As almost anyone who has followed the exploits of Bill Clinton or Pee Wee Herman knows, humans will place themselves at tremendous peril to satisfy themselves sexually. From an evolutionary standpoint, this makes sense. To pass our genes on to the next generation, we must engage in an activity that puts us at risk for disease and injury. Natural selection has endowed us with a hormonal system that sends us urgent psychological messages to have sex. It has also created considerable redundancy in how we receive sexual cues, making it hard for any single mechanism to shut down our libidos. “This is a very complex system, where the complexity is part of its evolution,” says Kim Wallen, an Emory University neuroendocrinologist.
Because it is intricate, there is much about sexuality that we don’t know, and we have few answers for many practical health questions. Why do people have unprotected intercourse, knowing they could become infected with a lethal virus? Why does female dysfunction remain resistant to treatments like Viagra? Trying to untangle these questions has required sophisticated research tools, and over the past decade a two-tiered approach has emerged.

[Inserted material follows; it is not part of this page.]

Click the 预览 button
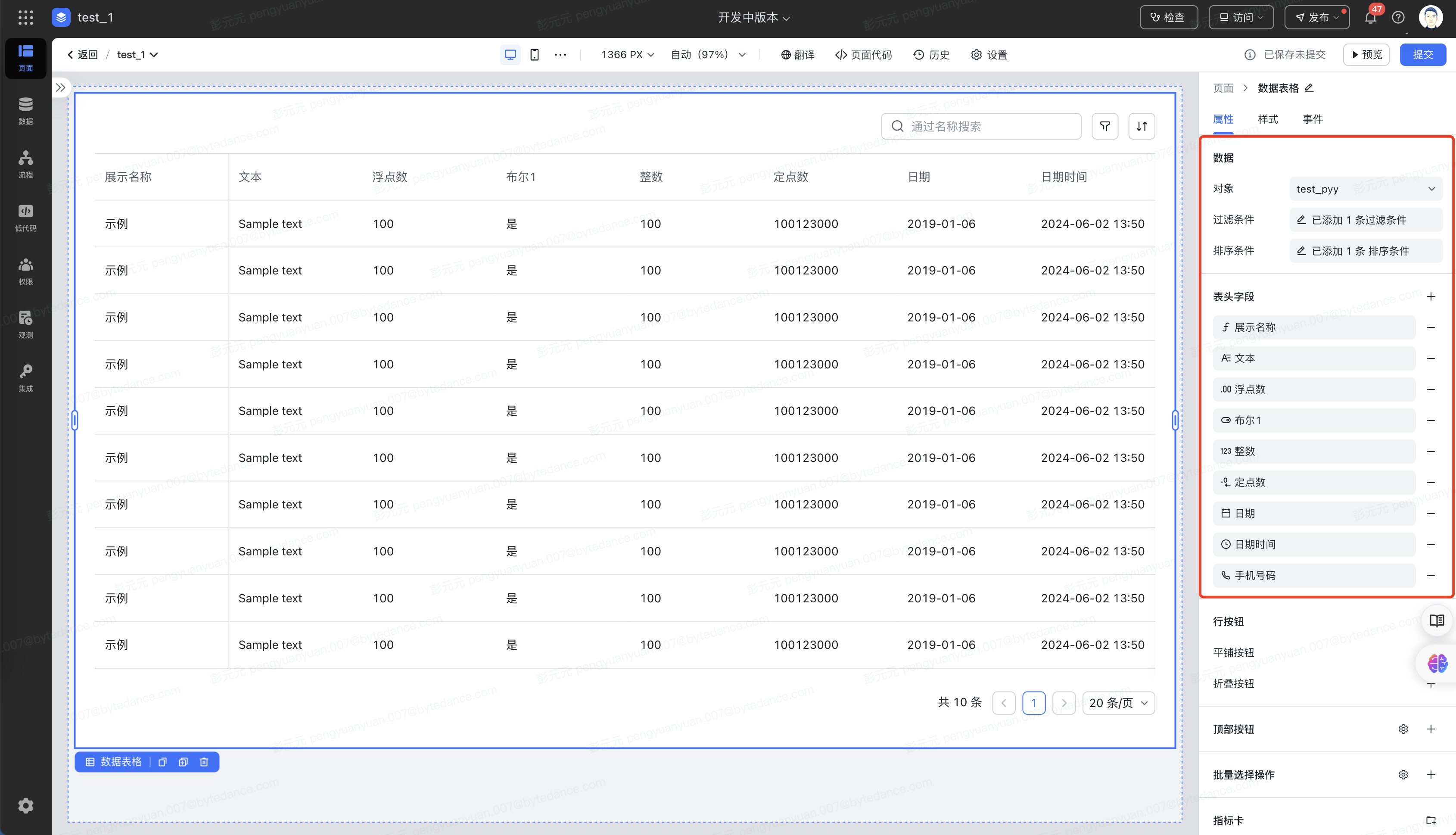Image resolution: width=1456 pixels, height=835 pixels. point(1366,54)
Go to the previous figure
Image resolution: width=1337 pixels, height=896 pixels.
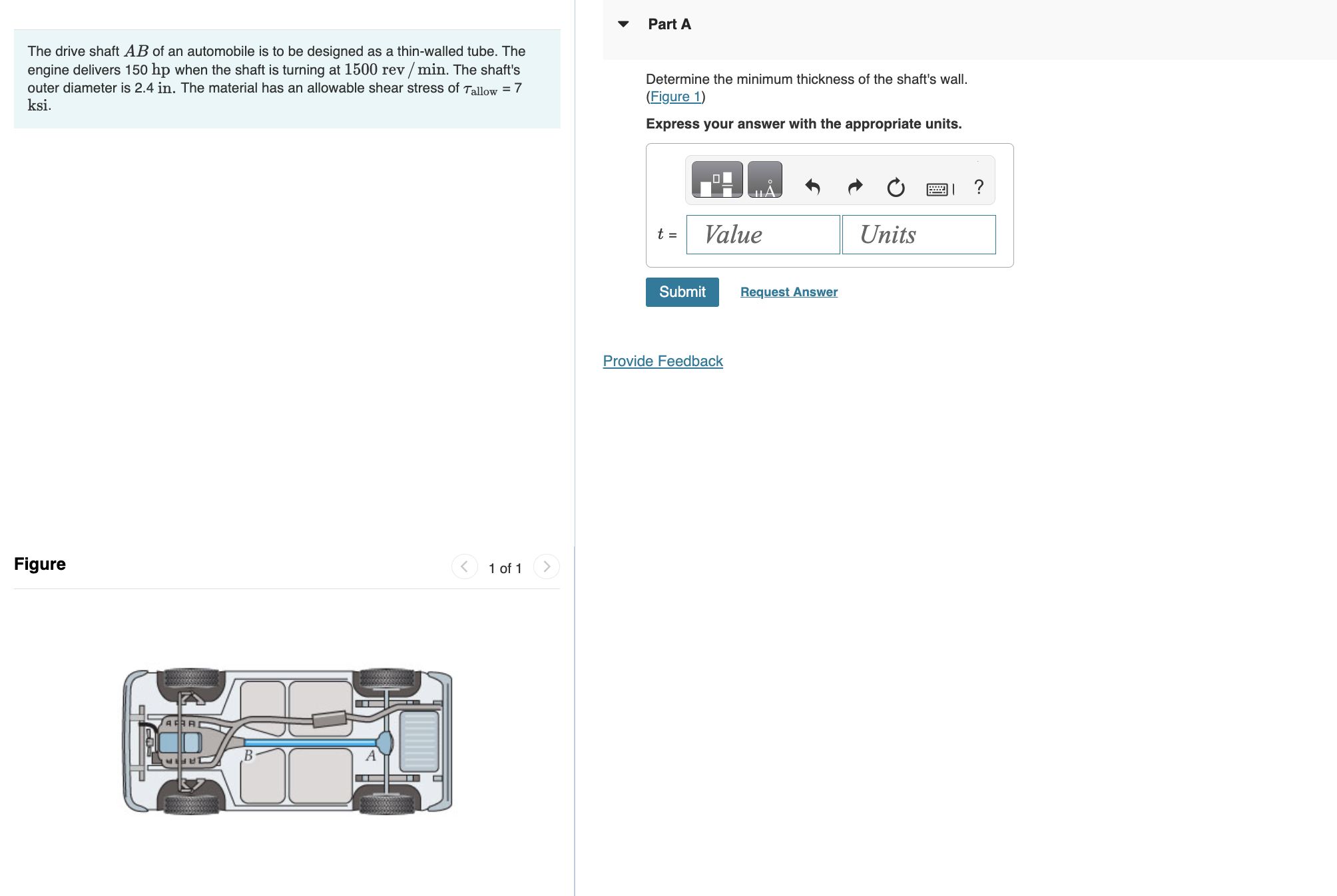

The first involves probing the brain to understand the nature of sexuality. At Northwestern University in Evanston, Illinois, for instance, psychologist J. Michael Bailey and his former graduate student, Meredith Chivers, have discovered that men and women are fundamentally different in their arousal patterns. Bailey and Chivers fitted their research subjects with instruments designed to measure blood flow to their genitals, then showed them explicit two-minute video clips. The male participants responded predictably: Heterosexuals were aroused when they watched women having sex with women; gay men responded to watching men having sex with men. But women had a different reaction: All the film clips aroused them equally. “Their sexual arousal doesn’t seem to map onto their stated sexual preference,” says Chivers, who is now a fellow at Toronto’s Centre for Addiction and Mental Health.